> WHAT TO WORK ON:
Return every record exactly as it appears. Leave nothing out.

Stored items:
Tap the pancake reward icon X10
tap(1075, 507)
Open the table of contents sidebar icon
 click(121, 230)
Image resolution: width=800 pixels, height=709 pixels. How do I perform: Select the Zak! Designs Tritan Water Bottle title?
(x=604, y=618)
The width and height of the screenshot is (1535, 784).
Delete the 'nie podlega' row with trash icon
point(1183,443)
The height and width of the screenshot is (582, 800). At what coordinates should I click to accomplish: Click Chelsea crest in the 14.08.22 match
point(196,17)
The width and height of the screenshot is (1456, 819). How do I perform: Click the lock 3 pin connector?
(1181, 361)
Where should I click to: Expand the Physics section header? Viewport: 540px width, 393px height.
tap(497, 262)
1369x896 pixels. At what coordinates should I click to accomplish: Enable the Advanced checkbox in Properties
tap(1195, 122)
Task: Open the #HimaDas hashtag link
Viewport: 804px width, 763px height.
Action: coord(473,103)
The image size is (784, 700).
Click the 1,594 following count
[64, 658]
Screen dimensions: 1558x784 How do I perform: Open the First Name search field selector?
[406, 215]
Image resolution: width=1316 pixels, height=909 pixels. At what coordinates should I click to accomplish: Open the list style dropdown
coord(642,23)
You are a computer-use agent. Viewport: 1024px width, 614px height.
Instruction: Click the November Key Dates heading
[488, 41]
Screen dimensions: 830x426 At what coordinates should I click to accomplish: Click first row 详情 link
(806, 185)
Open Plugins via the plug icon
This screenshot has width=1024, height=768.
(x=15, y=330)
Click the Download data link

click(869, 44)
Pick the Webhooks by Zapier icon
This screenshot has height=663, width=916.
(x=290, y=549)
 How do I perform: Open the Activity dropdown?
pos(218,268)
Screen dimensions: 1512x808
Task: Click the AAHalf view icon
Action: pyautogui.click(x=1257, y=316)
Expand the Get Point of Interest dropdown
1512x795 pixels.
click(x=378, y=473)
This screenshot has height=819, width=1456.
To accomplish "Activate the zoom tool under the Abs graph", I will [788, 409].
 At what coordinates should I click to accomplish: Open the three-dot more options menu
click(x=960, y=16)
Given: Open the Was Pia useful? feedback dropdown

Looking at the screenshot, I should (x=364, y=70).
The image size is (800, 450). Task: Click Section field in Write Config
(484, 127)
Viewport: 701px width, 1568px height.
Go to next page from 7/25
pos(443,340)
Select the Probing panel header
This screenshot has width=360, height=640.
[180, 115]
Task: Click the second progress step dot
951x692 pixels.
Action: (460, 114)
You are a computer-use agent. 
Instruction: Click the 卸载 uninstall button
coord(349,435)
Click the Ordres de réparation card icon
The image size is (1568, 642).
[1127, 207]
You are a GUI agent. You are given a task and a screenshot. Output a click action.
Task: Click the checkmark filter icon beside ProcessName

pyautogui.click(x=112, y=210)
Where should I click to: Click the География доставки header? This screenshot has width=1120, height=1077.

> RESPONSE BELOW:
Tap the pancake reward icon X10
tap(1075, 507)
Open the table of contents sidebar icon
 click(121, 230)
Image resolution: width=800 pixels, height=709 pixels. How do I perform: Select the Zak! Designs Tritan Water Bottle title?
(x=604, y=618)
The width and height of the screenshot is (1535, 784).
Delete the 'nie podlega' row with trash icon
point(1183,443)
The height and width of the screenshot is (582, 800). At what coordinates should I click to accomplish: Click Chelsea crest in the 14.08.22 match
point(196,17)
The width and height of the screenshot is (1456, 819). How do I perform: Click the lock 3 pin connector?
(1181, 361)
Where should I click to: Expand the Physics section header? Viewport: 540px width, 393px height.
tap(497, 262)
1369x896 pixels. At what coordinates should I click to accomplish: Enable the Advanced checkbox in Properties
tap(1195, 122)
Task: Open the #HimaDas hashtag link
Viewport: 804px width, 763px height.
Action: coord(473,103)
The image size is (784, 700).
Click the 1,594 following count
[64, 658]
Screen dimensions: 1558x784 How do I perform: Open the First Name search field selector?
[406, 215]
Image resolution: width=1316 pixels, height=909 pixels. At what coordinates should I click to accomplish: Open the list style dropdown
coord(642,23)
You are a computer-use agent. Viewport: 1024px width, 614px height.
Instruction: Click the November Key Dates heading
[488, 41]
Screen dimensions: 830x426 At what coordinates should I click to accomplish: Click first row 详情 link
(806, 185)
Open Plugins via the plug icon
This screenshot has width=1024, height=768.
(x=15, y=330)
Click the Download data link

click(869, 44)
Pick the Webhooks by Zapier icon
This screenshot has height=663, width=916.
(x=290, y=549)
 How do I perform: Open the Activity dropdown?
pos(218,268)
Screen dimensions: 1512x808
Task: Click the AAHalf view icon
Action: pyautogui.click(x=1257, y=316)
Expand the Get Point of Interest dropdown
1512x795 pixels.
click(x=378, y=473)
This screenshot has height=819, width=1456.
To accomplish "Activate the zoom tool under the Abs graph", I will [788, 409].
 At what coordinates should I click to accomplish: Open the three-dot more options menu
click(x=960, y=16)
Given: Open the Was Pia useful? feedback dropdown

Looking at the screenshot, I should (x=364, y=70).
The image size is (800, 450). Task: Click Section field in Write Config
(484, 127)
Viewport: 701px width, 1568px height.
Go to next page from 7/25
pos(443,340)
Select the Probing panel header
This screenshot has width=360, height=640.
[180, 115]
Task: Click the second progress step dot
951x692 pixels.
Action: (460, 114)
You are a computer-use agent. 
Instruction: Click the 卸载 uninstall button
coord(349,435)
Click the Ordres de réparation card icon
The image size is (1568, 642).
[1127, 207]
You are a GUI agent. You are given a task and a screenshot. Output a click action.
Task: Click the checkmark filter icon beside ProcessName

pyautogui.click(x=112, y=210)
Where should I click to: Click the География доставки header? This screenshot has width=1120, height=1077.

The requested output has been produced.